Sein Name an der Tür
Es schreibt der Gerichtsvollzieher:
An Ort und Stelle festgestellt, dass Schuldner unbekannt verzogen ist.
Ich würde eher vermuten, Klingelschild abmontiert. In einem strategisch günstigen Zeitpunkt. Der Name der Freundin, mit der ich ihn vor Tagen noch über die Nordstraße habe schlendern sehen, steht jedenfalls noch an der Tür.
[besserwisserei an]
..\\\"mit _der_ ich ihn..\\\", es sei denn er ist nur mit _dem_ Namen durch die Stadt gelaufen.
[besserwisserei aus]
Da ist was dran. Danke. U.V.
Wirklich was dran?? M.E. eher nicht die Formulierung war schon korrekt – ansonsten (Version genevainformation) hätte es gehießen … mit dem ich ihn … – und übrigens(klugscheiß): es sei denn, er wäre mit …, oder ?

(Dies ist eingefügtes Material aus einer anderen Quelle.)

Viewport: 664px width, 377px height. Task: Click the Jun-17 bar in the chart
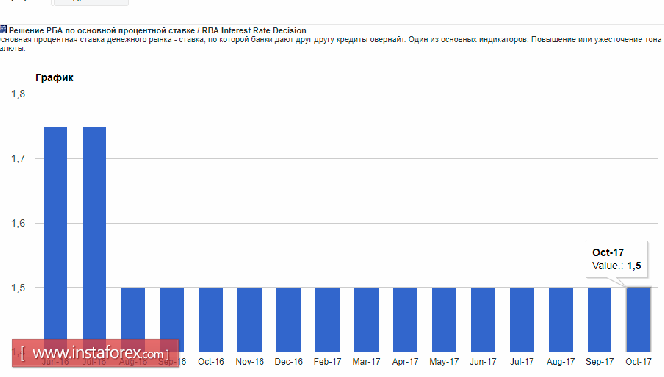[483, 320]
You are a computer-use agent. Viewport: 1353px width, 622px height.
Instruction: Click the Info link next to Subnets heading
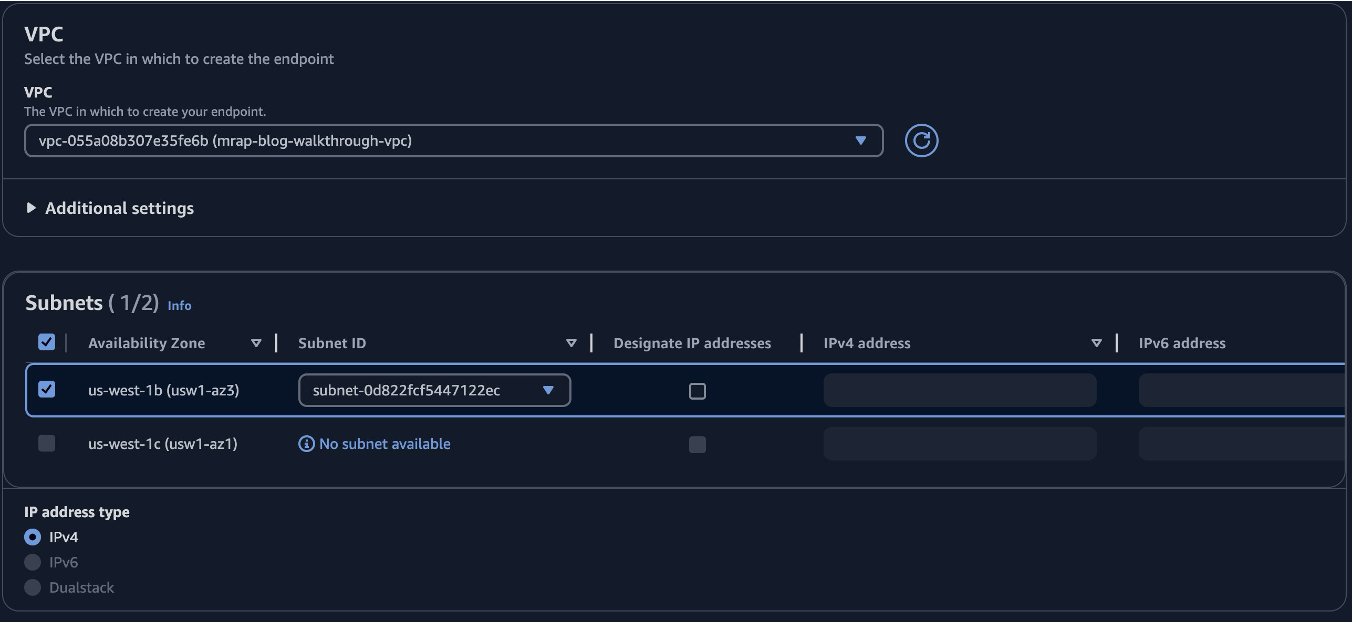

P.S. Wer kennt noch Marianne Nelkenhügel – "Er gehört zu mir, wie … s.o."
Kann man etwas "in einem Zeitpunkt" machen? Ich denke, es müßte "zu einem Zeitpunkt" sein.
Vielleicht war dem Gerichtsvollzieher einfach viel zu warm, um sich ernsthaft um den Fall zu bemühen?
Lieber RA J. Melchior, die Ur-version enthielt einen kleinen unbedeutenden und die Sache nicht verzerrenden Fehler, den ich in einem Anfall freudig entzückter Besserwisserei (ENDLICH! Ein Fehler im Lawblog!) sofort kommentierte. Mittlerweile ist das "dem" des Anstoßes verschwunden und "Er gehört zu mir" kenne ich (leider) auch. Und "ist" und "wäre", na das gibt wohl Stoff für einen langen Abend voller Biere oder so.
Nachdem meine Rechtsanwältin eine Klage nicht zustellen konnte schrieb sie mir "Offenbar ändert Herr X ständig seinen Namen"
denn am Briegkasten stand i ein anderer,ständig wechselnder, aber ähnlicher, Name.